Но Конопатая Сколопендра была уже вне себя от бешенства. Во время драки кто-то крепко лягнул ее в подбрюшье, и она начисто отказалась от намерения позабавиться с Двуглавым Юлом по всем правилам науки. «На пилу его!» — завизжала она, и Юла швырнули на платформу циркульной пилы. Он совсем уже приготовился пустить в ход свой последний ресурс... гм-гм… сказать последнее прости своей прекрасной жизни, как вдруг в камеру ворвался жирный бас Великого Спрута.

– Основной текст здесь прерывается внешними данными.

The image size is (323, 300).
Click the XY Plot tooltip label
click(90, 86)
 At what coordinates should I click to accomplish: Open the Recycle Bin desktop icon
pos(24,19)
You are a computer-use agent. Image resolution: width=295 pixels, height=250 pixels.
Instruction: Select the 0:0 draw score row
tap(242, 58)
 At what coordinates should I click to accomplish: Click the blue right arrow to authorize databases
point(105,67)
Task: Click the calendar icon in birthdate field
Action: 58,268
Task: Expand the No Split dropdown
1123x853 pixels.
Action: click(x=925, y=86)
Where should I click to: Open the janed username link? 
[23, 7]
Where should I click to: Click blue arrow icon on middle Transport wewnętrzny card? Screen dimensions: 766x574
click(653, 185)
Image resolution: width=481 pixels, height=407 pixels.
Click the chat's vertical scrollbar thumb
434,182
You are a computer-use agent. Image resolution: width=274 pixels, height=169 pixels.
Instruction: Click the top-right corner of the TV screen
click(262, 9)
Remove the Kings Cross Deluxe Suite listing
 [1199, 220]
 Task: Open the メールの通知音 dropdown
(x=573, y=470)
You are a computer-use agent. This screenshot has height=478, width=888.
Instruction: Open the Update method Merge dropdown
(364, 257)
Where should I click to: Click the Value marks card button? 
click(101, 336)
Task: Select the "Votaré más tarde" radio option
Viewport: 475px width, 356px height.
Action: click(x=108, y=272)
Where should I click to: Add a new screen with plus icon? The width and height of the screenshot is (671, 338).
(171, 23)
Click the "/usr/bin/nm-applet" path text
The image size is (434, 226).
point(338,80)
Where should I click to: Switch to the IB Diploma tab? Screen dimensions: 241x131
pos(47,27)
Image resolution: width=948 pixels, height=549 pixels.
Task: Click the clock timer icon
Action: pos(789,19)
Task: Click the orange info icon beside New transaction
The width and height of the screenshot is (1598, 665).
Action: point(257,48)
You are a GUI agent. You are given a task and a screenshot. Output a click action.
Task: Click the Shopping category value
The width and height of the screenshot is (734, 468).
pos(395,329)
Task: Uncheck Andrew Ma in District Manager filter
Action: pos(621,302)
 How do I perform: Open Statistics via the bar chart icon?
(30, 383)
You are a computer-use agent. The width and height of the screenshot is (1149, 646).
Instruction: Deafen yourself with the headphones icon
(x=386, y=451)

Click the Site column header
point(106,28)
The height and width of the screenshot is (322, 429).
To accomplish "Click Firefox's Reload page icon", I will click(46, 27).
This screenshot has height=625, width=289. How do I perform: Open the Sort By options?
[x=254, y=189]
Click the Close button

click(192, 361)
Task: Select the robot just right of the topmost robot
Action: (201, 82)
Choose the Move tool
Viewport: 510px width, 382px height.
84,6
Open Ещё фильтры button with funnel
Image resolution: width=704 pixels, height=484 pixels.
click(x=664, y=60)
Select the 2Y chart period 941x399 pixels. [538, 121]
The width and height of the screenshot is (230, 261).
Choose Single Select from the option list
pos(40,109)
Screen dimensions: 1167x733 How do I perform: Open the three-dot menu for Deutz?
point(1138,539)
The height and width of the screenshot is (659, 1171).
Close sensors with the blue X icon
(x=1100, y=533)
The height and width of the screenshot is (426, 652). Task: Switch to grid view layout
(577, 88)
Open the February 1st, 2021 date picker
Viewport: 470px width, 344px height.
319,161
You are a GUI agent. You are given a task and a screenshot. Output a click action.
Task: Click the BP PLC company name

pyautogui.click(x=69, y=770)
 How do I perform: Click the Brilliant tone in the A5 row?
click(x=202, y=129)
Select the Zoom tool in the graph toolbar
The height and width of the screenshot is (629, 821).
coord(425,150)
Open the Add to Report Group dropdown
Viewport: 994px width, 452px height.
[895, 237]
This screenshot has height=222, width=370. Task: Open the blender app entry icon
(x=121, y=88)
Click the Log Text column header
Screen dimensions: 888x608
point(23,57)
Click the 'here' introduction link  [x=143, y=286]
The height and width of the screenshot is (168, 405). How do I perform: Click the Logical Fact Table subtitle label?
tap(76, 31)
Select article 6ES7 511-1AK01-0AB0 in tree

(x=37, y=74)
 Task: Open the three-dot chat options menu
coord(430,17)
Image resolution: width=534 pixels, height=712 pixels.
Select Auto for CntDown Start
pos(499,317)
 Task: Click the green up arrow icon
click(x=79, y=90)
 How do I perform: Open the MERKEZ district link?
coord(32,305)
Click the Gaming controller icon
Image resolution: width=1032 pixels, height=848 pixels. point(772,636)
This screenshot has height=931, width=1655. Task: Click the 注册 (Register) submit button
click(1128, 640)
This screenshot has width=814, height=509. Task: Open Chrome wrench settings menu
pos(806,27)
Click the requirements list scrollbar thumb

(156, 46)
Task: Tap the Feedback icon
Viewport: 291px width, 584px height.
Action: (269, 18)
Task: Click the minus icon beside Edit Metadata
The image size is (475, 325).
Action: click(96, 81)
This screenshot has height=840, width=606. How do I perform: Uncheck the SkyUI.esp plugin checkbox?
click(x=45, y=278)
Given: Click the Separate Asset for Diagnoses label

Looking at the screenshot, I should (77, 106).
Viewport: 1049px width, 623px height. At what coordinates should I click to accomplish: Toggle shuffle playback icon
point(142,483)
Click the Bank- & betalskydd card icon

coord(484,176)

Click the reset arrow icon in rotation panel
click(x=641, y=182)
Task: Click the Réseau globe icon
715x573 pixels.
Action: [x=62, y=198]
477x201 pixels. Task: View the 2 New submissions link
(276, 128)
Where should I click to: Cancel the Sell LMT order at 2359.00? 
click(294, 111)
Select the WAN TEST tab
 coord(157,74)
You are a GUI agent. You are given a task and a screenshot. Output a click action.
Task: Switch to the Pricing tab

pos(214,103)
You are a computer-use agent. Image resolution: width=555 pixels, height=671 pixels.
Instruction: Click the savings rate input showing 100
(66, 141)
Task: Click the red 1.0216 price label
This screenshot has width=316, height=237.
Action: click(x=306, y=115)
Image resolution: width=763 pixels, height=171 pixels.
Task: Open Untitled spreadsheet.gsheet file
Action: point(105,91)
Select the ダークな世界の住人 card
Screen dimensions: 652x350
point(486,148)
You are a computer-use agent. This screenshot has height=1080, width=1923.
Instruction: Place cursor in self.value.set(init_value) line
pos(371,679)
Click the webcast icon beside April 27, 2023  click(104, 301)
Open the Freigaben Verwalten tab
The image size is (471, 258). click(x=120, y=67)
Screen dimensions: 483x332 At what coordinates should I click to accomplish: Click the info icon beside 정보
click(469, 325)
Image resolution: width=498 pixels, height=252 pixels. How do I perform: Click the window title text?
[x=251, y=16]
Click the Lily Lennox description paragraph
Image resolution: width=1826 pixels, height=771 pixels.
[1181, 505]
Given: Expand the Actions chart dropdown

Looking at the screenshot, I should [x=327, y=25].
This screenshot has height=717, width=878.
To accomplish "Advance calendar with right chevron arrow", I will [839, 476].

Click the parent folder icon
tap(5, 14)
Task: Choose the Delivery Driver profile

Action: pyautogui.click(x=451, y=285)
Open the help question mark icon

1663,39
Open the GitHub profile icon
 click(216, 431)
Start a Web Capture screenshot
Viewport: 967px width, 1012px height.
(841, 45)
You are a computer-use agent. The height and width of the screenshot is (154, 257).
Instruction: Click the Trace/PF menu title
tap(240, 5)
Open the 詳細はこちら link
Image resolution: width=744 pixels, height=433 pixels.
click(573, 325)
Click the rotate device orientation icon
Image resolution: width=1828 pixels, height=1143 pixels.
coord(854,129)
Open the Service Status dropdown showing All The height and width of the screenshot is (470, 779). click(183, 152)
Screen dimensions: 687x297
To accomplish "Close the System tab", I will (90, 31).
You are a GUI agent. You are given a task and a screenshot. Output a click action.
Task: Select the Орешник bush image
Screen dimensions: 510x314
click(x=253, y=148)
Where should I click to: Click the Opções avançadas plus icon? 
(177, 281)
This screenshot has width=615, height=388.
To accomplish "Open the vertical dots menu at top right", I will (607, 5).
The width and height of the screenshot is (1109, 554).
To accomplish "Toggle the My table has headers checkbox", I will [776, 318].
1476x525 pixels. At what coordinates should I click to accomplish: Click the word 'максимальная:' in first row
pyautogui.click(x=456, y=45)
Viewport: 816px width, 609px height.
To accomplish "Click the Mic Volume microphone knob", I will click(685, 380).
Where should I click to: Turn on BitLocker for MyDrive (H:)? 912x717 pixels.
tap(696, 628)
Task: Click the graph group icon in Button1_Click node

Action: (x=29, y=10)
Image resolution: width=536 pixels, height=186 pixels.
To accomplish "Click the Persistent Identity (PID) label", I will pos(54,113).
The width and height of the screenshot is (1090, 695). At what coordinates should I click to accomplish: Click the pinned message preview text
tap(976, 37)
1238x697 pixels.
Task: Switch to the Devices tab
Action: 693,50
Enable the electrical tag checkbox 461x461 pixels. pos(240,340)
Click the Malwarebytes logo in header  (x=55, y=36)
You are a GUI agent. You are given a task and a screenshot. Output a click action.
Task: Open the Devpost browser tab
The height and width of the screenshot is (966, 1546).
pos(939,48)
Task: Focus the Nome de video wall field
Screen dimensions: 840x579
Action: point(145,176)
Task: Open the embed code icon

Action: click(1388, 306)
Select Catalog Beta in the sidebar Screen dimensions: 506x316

Этот в высшей степени деловой носитель разума, неимоверно богатый мерзавец и бывший владыка Планеты Негодяев заговорил через динамик облупленного интеркома и начал с того, что обрушил на Конопатую Сколопендру град ругательств. Выяснилось, что Конопатая Сколопендра — никуда не годный политик, растратчица хозяйского добра, бесполезная дармоедка, беспардонная авантюристка, неумеха, каких обозримая Вселенная не видывала, и вообще дура набитая. Сколопендра выслушала все это с должным смирением, а когда Великий Спрут задохнулся, смиренно вопросила, чем это она прогневила батюшку. Видимо, смирение это несколько охладило делового носителя разума, и он перешел к конкретным обвинениям. Вот тут-то и началось самое интересное.